The pro-secession lobby scored a thumping 89 per cent majority but you need not cancel your honeymoon visit. The Serene Republic of Venice is unlikely to be plagued by Kiev-style riots, nor does anyone expect annexation by Austria (which ruled the city state before Italy's unification in the late 19th century). The vote, which took place online with electors identified by a unique digital ID, was organised by a coalition of Venetian nationalists and has no legal significance. Yet it seems to chime with the popular mood of discontent with established and centralized authority, that is sweeping across the European continent, into Turkey, the Middle East and, as ever, finding support in regional nationalism in Canada.

Venetians are expressing a rumbling discontent common among many northern Italians who deeply distrust the chaotic politics of Rome and who resent supporting the indigent and dependent Mafia-ridden states of the south. The likelihood that latent anger will flare into full blown political revolt is slim, but such sentiments are barely hidden in nationalist parties such as Lega Nord, which campaigns for northern regional autonomy. In France, the National Front, a far right party which campaigns against immigration scored big gains in local elections over the weekend and similar success is anticipated for UKIP, the English nationalist party which campaigns for a British exit from the EU, in forthcoming elections to the European parliament.

The question is whether these and other signals, the civil unrest in Turkey, the diplomatic confrontation in Ukraine should be read by markets as fundamental warnings about widening political risk or as isolated incidents, of no great economic consequence. So far, markets have largely ignored the shouting and waving in Washington and in European captials over the Russian takeover of Crimea. The almost entirely bloodless putsch and plebiscite has, predictably, accelerated capital flight from Moscow. Andrei Klepach, Russia's deputy finance minister, gave warning on Monday that he expected outflows as high as $70-billion in the first quarter, equal to the capital flight from Russia over the whole of last year. In an article in the Financial Times, Mohammed El-Erian, the former Pimco managing director, suggests that the market's tranquil response to political crisis is complacent and undeprices the potential risk.

Russian stocks have been battered, notably major energy exporters Gazprom and Rosneft. But while European bourses have dipped, there is no sign of financial panic as Brussels and Washington target a few noteworthy members of President Putin's clique for special punishment. Investors have taken the view that Russians and Europeans stand to lose too much from a major confrontation. Indeed, a close analysis of the economic weapons available to both sides indicate they are close to nuclear options. A gas cut-off to Europe would be catastrophic and if it continued, would certainly tip many Eastern and Central European states into recession. However, it would also quickly push Russia into a financial black hole. A retaliatory embargo against Russian bank access to European and American capital markets would seal the fate of the Russian economy. Without access to liquidity, the Russian financial system would quickly descend into Argentina-style chaos.

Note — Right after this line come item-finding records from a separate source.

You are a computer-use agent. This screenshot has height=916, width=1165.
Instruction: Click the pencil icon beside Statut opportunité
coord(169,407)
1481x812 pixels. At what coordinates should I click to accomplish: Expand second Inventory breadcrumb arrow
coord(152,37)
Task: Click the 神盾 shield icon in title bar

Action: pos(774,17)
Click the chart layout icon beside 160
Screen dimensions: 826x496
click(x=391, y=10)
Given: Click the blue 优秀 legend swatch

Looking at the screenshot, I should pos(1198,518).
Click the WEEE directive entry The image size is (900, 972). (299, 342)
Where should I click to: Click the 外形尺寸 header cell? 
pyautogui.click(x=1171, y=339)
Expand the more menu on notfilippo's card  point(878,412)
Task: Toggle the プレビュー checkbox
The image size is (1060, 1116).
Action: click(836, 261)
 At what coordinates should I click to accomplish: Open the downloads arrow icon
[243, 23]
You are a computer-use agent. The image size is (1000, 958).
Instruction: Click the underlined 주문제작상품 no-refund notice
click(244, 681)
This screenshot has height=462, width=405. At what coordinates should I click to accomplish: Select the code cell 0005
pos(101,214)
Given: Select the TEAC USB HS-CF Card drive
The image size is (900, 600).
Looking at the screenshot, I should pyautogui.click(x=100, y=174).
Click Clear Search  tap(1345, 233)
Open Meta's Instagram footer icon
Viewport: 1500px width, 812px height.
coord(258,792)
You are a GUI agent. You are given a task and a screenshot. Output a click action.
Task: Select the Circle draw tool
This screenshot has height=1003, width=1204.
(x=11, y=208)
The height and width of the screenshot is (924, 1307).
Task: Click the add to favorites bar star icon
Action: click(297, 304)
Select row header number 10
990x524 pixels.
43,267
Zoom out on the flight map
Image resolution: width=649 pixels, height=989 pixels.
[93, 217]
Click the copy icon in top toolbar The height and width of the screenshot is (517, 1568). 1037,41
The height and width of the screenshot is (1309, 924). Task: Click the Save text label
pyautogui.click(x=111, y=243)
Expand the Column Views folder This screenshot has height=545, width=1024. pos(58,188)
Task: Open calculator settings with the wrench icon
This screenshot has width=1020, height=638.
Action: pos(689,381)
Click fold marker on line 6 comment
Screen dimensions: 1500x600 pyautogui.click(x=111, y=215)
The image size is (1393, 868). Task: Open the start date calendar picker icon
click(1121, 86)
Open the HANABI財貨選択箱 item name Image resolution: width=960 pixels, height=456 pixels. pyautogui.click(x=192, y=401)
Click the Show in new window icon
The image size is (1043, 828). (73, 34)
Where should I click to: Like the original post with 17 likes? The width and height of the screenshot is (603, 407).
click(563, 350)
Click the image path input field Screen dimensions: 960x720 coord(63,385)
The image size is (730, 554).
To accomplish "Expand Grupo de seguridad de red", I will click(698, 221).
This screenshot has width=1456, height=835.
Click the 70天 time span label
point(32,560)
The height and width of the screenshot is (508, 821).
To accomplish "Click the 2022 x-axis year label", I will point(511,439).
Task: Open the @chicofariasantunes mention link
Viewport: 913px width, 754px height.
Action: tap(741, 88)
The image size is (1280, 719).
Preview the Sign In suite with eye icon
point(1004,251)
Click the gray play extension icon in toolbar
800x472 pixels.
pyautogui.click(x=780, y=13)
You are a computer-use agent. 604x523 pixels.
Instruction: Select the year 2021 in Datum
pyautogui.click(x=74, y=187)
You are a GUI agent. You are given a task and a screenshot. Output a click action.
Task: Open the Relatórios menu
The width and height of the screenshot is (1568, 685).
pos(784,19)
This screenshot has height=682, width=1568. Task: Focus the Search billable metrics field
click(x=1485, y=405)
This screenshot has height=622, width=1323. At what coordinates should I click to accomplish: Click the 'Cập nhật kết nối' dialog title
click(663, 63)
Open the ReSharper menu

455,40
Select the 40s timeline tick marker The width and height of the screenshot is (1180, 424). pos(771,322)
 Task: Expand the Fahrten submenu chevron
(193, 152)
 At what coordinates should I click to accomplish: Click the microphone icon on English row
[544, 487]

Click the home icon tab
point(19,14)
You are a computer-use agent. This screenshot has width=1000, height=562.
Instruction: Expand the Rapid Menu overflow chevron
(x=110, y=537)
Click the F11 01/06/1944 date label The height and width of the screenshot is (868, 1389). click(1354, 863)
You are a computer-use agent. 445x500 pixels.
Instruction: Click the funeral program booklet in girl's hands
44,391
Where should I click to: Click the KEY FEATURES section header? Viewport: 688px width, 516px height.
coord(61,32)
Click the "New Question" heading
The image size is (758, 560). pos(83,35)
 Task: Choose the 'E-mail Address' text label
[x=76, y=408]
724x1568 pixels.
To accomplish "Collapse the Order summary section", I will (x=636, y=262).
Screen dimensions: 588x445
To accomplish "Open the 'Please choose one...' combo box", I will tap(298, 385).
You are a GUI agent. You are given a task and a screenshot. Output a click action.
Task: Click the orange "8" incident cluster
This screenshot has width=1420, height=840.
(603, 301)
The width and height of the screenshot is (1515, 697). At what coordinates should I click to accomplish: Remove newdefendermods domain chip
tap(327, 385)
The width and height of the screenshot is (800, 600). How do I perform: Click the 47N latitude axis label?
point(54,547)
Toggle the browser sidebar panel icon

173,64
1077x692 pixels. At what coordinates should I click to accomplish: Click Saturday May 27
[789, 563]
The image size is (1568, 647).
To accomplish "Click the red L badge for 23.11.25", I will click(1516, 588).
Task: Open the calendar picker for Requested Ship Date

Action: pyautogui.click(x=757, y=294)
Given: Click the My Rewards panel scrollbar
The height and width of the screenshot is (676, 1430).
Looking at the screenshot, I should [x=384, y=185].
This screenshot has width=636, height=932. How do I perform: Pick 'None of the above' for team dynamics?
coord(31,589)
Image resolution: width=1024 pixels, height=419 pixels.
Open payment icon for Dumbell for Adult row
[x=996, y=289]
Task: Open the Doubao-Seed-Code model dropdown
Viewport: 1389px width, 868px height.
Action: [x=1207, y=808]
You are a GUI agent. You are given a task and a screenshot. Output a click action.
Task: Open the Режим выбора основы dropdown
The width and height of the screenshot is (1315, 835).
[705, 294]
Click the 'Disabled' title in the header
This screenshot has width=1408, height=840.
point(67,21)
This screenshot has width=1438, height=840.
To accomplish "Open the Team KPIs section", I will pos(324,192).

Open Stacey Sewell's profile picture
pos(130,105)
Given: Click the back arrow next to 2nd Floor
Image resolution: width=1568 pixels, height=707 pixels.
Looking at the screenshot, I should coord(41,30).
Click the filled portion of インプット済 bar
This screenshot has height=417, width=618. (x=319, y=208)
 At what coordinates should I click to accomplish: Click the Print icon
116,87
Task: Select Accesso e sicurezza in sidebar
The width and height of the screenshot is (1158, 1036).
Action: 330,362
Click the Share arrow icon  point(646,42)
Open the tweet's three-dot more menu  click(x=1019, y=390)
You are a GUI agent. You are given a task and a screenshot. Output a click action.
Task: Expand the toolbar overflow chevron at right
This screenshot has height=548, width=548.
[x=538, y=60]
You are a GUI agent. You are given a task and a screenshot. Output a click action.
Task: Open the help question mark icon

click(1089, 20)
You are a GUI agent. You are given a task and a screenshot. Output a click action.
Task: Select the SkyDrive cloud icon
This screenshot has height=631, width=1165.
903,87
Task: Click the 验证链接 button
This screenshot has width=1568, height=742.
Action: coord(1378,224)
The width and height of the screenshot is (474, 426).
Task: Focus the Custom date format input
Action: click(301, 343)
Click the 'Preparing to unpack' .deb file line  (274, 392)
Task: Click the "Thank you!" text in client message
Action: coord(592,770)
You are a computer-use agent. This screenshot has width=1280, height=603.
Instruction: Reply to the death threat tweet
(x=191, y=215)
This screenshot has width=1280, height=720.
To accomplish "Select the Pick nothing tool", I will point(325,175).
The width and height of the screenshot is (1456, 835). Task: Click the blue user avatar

If that analysis is correct, the markets are right to assume that President Putin will probably tot up his diplomatic and territorial gains and resume his Sochi "Mr Nice Guy" face until the next opportunity for mischief. However, such a short-term analysis is also short-sighted. Underlying the ferment in Ukraine and Turkey is public anger about the arrogant behaviour of political and economic elites. Similar discontent fuels the success of far right political parties and separatist movements across Europe. It is the same bubbling anger that provoked the Arab Spring and it is showing its face in protests against political corruption in China. In isolation, such phenomena do not have the scale to precipitate a global market upset, but a coincidence of political failures could do so. There are already enough small fires burning.